Aku masih tercenung menatap pohon-pohon yang tampak melesat berlarian. Dengan warna dasar biru yang sudah mulai luntur pekatnya. Pecahan memori mengantarkanku pada sebuah potongan cerita saat spidol boardmarker itu menari-nari diatas selembar kertas putih. "Seratus mimpi" katanya. Mimpi harus dicatat, biar tak lupa dan senantiasa jadi penyulut api semangatmu agar berkobar lagi ketika kau dapati ia perlahan padam, katanya.

Satu tetes air mata mengawali jutaan tetes lainnya untuk terjun bebas dari kelenjar lakrimalis. Semua desing peluru itu terlanjur berteriak-teriak dan sulit luput, lubang bekasnya berlalu terlanjur terukir dan sulit lenyap. Jutaan tetes lainnya kemudian kembali terjun bebas.
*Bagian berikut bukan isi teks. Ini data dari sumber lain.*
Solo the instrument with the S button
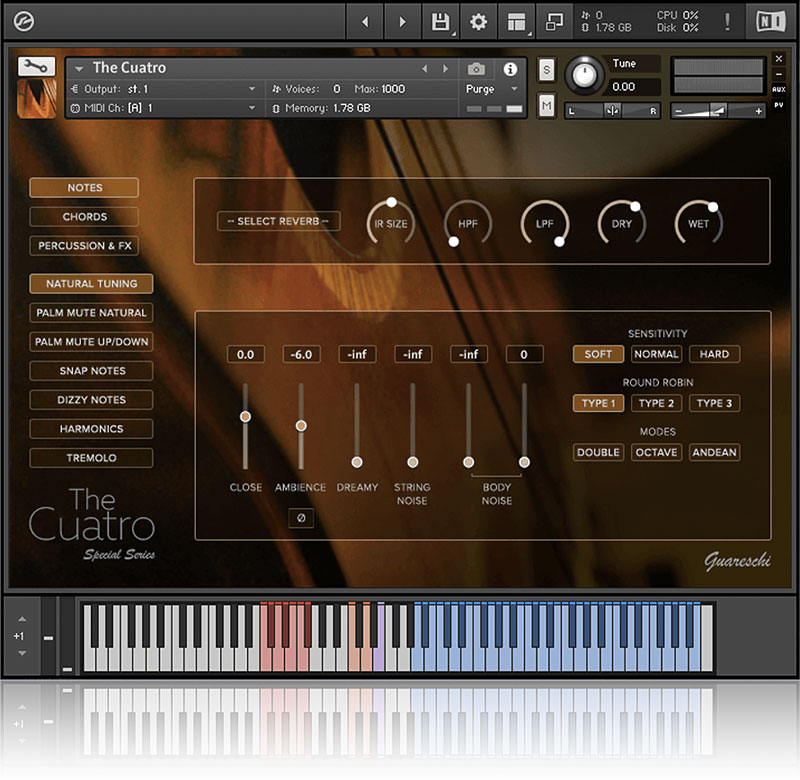 click(547, 69)
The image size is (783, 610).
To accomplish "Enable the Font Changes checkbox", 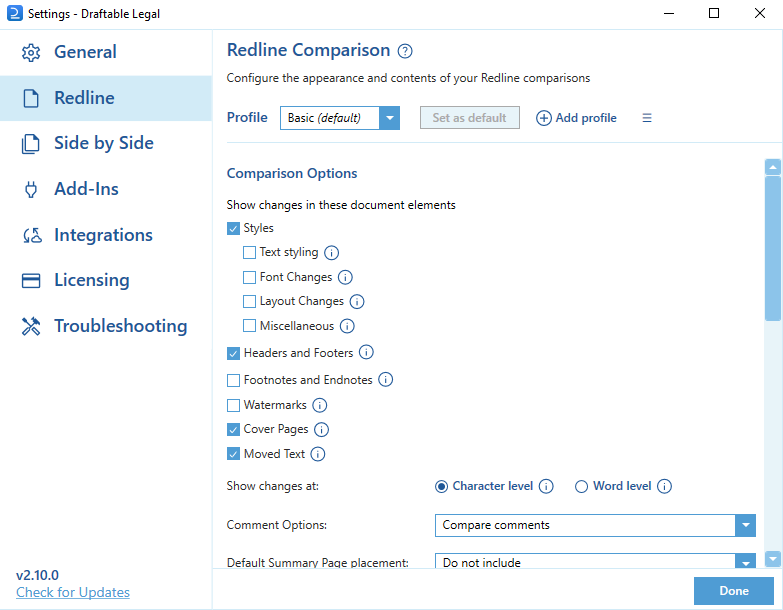I will pos(249,277).

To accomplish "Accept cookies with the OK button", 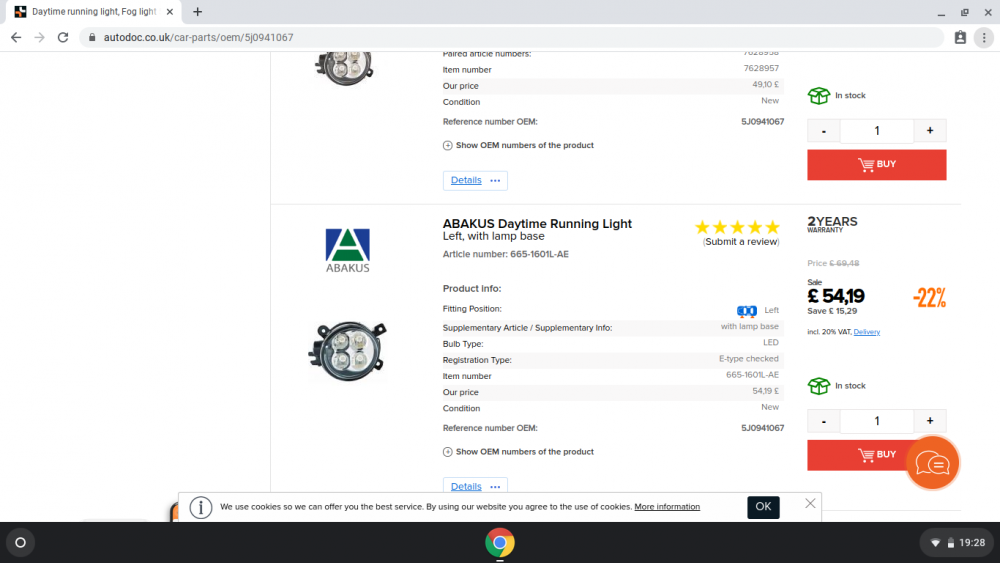I will tap(763, 507).
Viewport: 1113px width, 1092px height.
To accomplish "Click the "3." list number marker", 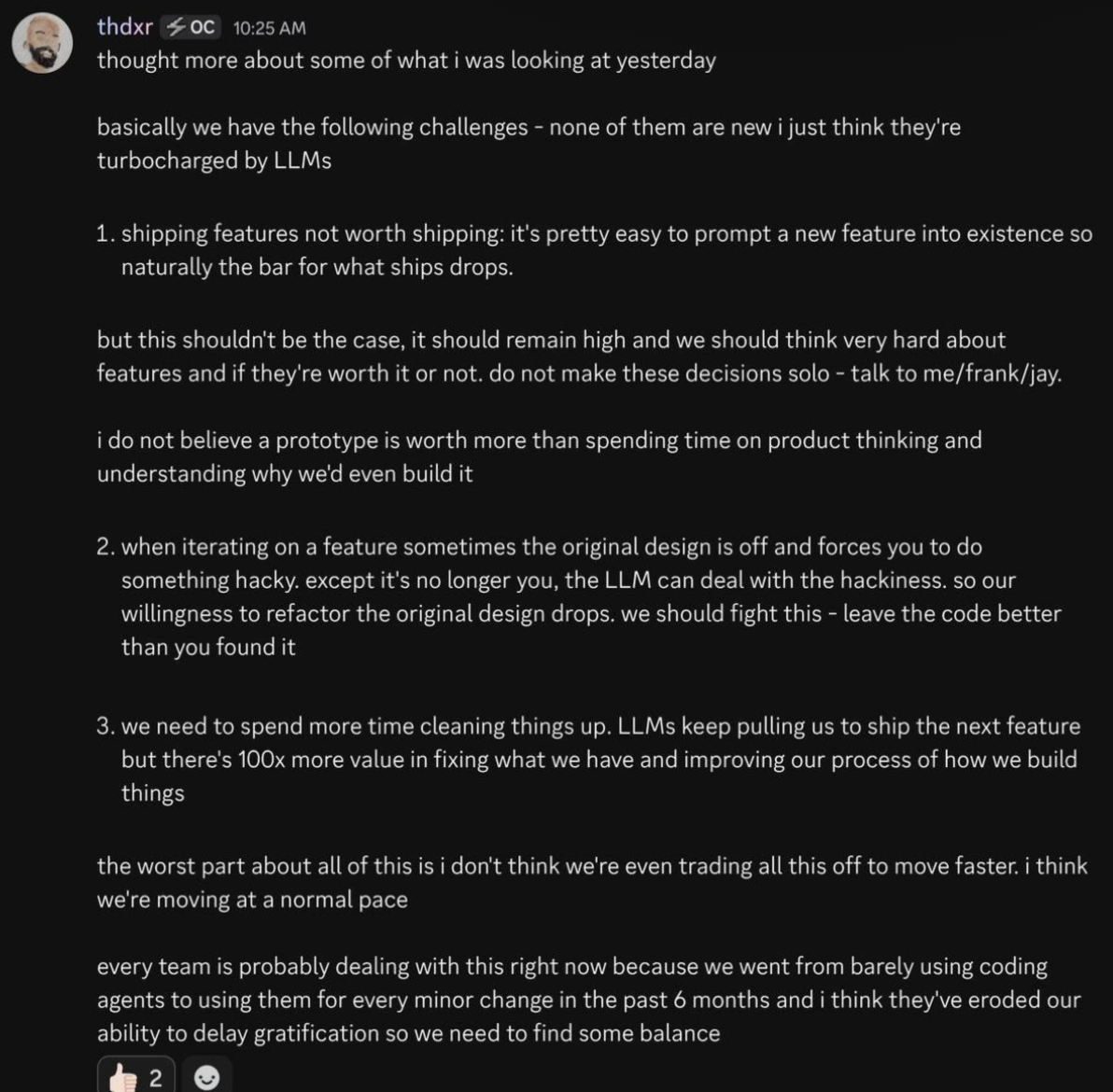I will [106, 726].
Ada sesal yang menggema namun enggan keluar. Ada sesal yang menyiksa namun sudah terlalu kunikmati. Karena penyesalan, di belahan semesta manapun, akan selalu datang menyusul.
Untuk apa menangis sekarang?
Karena masa depan penuh teka-teki, dan aku sedang berjalan membawa satu-satunya alat yang bisa membongkarnya; waktu.